Upon repetitive stimulation, the first stimulus always induced a much bigger increase in fluorescence intensity change than the following stimuli. This was probably due to unphysiologically strong release of glutamate from the readily releasable vesicle pool (RRP) by the electrical stimulation, which represents a much stronger and synchronized stimulus than physiologic activation by neuronal firing. By contrast, further stimuli caused smaller but stable fluorescence intensity changes. As transmitter release depends on a) RRP and b) vesicular release probability, these responses likely more accurately represented the glutamate release probability as the replenishment of the vesicle pool is expected to be constant at the constant time intervals43. The first stimulus was therefore excluded from analysis and for each slice averages of 7–9 consecutive stimuli with 10 s inter-stimulus interval were performed.

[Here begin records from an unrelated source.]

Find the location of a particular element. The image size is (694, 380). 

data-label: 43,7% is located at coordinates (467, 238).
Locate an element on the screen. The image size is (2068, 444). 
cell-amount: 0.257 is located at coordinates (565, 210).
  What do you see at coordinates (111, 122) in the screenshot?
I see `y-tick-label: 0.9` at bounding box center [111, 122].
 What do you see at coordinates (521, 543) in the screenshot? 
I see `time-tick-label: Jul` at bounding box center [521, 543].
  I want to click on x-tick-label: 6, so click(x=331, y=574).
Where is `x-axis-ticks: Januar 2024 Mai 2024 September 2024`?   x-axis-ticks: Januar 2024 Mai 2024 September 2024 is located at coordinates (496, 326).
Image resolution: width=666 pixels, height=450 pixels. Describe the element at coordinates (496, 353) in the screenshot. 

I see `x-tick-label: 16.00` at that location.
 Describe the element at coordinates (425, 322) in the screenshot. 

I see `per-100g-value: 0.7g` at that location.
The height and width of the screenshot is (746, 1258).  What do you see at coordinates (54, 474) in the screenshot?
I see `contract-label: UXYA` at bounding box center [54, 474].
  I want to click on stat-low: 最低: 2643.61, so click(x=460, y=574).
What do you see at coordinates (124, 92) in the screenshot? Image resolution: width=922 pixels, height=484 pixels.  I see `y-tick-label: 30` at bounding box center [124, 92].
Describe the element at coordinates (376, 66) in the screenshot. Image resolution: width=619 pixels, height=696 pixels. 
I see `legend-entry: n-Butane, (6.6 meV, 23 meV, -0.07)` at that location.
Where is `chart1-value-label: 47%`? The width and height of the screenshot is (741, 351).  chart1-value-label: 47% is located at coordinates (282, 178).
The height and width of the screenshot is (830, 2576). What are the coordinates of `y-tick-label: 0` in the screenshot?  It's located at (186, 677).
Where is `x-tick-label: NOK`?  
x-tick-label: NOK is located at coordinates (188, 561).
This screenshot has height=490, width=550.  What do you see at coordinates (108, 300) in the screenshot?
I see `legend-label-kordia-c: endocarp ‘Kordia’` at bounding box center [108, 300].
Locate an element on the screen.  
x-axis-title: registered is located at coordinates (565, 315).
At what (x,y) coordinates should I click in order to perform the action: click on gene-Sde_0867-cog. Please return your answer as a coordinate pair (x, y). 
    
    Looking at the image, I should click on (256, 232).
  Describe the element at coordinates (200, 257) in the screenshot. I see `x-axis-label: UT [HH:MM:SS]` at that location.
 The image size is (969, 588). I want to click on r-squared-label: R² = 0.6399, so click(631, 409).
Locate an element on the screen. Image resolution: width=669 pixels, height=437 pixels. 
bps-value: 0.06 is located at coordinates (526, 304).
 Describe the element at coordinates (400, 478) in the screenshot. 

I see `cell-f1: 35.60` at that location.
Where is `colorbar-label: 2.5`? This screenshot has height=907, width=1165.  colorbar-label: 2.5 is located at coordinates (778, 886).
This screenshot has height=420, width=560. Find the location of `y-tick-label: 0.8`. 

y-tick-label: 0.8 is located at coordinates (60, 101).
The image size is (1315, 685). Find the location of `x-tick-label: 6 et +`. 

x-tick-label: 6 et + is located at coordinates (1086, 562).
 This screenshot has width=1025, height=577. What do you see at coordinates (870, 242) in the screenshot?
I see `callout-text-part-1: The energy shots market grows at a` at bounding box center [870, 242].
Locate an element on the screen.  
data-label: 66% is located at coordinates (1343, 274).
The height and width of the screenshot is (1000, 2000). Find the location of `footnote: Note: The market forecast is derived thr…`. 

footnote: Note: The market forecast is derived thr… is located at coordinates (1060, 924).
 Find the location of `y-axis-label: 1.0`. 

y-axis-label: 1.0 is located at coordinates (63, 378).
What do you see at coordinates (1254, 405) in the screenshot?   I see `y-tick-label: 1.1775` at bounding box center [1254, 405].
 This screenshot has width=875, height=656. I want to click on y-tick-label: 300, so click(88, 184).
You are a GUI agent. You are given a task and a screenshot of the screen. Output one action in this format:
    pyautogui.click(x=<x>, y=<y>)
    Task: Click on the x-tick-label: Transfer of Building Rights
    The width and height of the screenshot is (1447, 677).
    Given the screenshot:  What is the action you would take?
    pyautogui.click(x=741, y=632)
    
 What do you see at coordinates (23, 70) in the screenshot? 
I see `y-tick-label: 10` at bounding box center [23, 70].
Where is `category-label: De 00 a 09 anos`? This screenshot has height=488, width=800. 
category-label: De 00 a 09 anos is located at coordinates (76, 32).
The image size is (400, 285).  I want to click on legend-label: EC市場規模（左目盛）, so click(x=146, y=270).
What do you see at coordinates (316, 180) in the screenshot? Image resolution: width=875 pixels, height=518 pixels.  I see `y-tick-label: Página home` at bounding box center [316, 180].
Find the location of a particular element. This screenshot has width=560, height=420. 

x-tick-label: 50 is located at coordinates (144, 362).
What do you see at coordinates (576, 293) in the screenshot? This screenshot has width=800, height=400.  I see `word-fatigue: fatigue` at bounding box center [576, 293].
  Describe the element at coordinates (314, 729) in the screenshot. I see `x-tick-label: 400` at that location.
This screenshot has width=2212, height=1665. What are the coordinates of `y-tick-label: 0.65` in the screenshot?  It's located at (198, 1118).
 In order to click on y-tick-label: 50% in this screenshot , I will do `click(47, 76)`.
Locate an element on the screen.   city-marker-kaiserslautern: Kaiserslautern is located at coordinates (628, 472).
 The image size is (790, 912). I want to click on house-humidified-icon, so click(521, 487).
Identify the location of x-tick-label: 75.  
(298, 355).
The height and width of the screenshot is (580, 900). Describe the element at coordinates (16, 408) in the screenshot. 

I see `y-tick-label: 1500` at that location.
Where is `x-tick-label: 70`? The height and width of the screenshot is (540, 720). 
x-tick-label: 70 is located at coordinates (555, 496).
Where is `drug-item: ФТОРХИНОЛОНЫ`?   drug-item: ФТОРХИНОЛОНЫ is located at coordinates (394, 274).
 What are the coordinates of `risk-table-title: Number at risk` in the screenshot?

The procedure for fluorescence microscopy data analysis of glutamate imaging experiments using the iGluu nanosensor was described in detail previously44. Time courses of the glutamate nanosensor fluorescence intensity were plotted with Prism Graph Pad (version 9).

Statistical analyses were performed using SPSS (version 21, IBM). The temporal decay of the relative fluorescence signal intensity ΔF(t)/F0 was fitted by an exponential function:

$$\frac{\Delta F\left( t \right)}{{F_{0} }} = \frac{\Delta F\left( 0 \right)}{{F_{0} }} \times e^{ - kt}$$

ΔF(0) is the background corrected fluorescence trace ΔF(t) at t = 0 ms, and k is the decay constant that mathematically describes the fall of the iGluu fluorescence signal. Thus, k can be interpreted as an indirect measure for the extracellular glutamate clearance rate.